Earlier this year, The Washington Post identified Bikowsky by name, describing her as a CIA analyst “who was tied to a critical intelligence-sharing failure before the Sept. 11, 2001, attacks and the botched 2003 ‘rendition’ of an innocent German citizen thought to be an al-Qaeda operative.”

The McClatchy article identified Bikowsky by name as the officer who “played a central role in the bungled rendition of Khaled el-Masri. El-Masri, who was revealed to be innocent, claimed to have been tortured by the agency.”

Back in 2011, John Cook, the outgoing editor of The Intercept, wrote an article at Gawker, based on the reporting of Ray Nowosielski and John Duffy, naming Bikowsky and pointing to extensive evidence showing that she “has a long (if pseudonymous) history of being associated with some of the agency’s most disastrous boondoggles,” including a key role in the CIA’s pre-9/11 failure to notify the FBI that two known al Qaeda operatives had entered the country.

The CIA’s arguments focus on an undefined threat to her safety. “We would strongly object to attaching anyone’s name given the current environment,” a CIA spokesperson, Ryan Trapani.
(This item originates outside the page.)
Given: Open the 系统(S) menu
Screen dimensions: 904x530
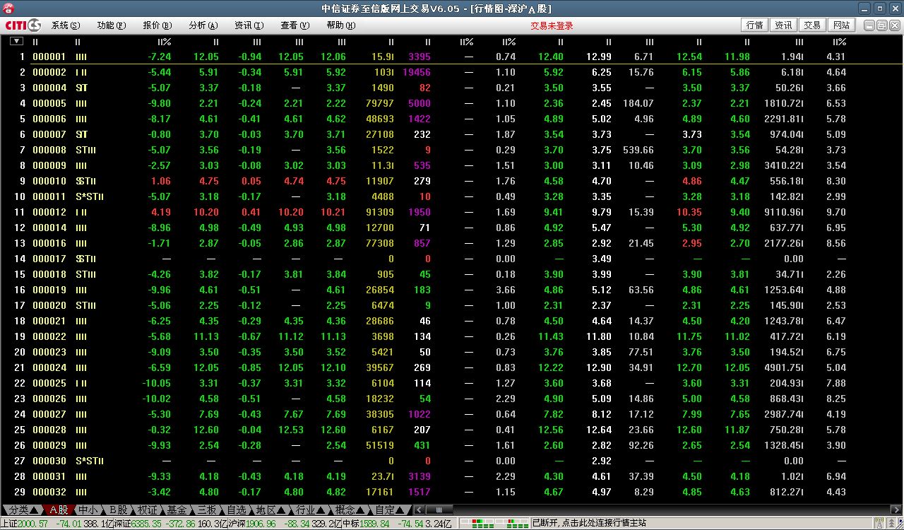Looking at the screenshot, I should [x=65, y=25].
He added: “There are crazy people in this world and we are trying to mitigate those threats.”

Trapani also argued that the Senate report is “based only upon one side’s perspective on this story” and that an article about Bikowsky “doesn’t require naming a person who’s never had a chance to rebut what’s been said about them.” When The Intercept asked for the CIA’s rebuttal—or Bikowsky’s—to the critical portrayal of her in the Senate report, Trapani declined to offer one. He noted that CIA Director John Brennan had disputed the report’s contention that the agency had misrepresented the value of the interrogation program.